13 millions d’hectares de forêt naturelle disparaissent de la surface terrestre chaque année. De cette destruction, ce sont des milliards d’organismes vivants, de réseaux d’échanges biochimiques, d’interractions et des complémentarités extrèmement anciennes et complexes qui sont anéanties. Ce foisonnement d’espèces et de flux vitaux qui se jouent de la cellule la plus élémentaire à l’organisme le plus élaboré constituent un incroyable réservoir de savoirs et de potentiels inexploré, un continent à découvrir, un horizon sous nos pas. Ce berceau, cet inextricable chaos, cet organisme indompté est aujourd’hui remplacé par un autre système, beaucoup plus simple et rationnel, celui du productivisme effréné de l’économie de marché mondialisée.
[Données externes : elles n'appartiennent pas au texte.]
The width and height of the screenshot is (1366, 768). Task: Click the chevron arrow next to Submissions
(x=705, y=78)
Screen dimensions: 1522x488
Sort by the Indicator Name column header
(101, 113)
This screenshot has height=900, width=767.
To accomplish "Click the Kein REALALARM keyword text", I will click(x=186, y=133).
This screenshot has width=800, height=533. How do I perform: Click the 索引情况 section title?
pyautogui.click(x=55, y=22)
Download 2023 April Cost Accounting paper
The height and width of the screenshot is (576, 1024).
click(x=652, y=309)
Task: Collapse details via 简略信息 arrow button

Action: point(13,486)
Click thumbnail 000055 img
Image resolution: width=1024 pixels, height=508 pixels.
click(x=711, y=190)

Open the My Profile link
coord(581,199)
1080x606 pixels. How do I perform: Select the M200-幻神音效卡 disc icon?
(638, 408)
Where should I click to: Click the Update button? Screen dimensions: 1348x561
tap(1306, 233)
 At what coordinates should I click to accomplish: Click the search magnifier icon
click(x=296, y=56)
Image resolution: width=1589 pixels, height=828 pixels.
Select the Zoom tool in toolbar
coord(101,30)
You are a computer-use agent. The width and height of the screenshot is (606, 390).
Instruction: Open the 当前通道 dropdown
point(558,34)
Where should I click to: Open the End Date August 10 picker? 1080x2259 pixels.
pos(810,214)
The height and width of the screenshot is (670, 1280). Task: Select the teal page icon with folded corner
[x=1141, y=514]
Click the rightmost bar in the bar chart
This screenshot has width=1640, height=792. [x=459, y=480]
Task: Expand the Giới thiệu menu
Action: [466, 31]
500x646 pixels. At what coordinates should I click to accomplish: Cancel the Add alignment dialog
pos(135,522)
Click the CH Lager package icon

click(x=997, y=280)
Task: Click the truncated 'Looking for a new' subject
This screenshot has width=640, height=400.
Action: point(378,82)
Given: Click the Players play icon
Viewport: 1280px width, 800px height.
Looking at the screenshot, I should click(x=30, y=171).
Pour alimenter notre insatiable besoin de matières premières, pour élargir les zones de productions et satisfaire à nos besoins matériels toujours croissants. Pour faciliter le flux des marchandises et assurer leur distribution n’importe où dans le monde, de nouveaux réseaux se dessinent et de longues cicatrices apparaissent sur la surface terrestre. Au coeur même des forêts primaires, de nouvelles formes s’invitent dans le paysage, géométriques, méthodiques, elles sont comme les pièces manquantes d’un puzzle que l’on est occupé à déconstruire.
Les images qui suivent sont des paysages sans perspectives. Ce sont mes immersions refuges au coeur de ces enchevêtrements de vies, les godasses dans la boue, les genoux dans ronces et les toiles d’araignées dans les cheveux. D’autres images arrivent du ciel. Captées par les satellites en orbite qui enregistrent d’un oeil indifférent les bouleversements silencieux du monde.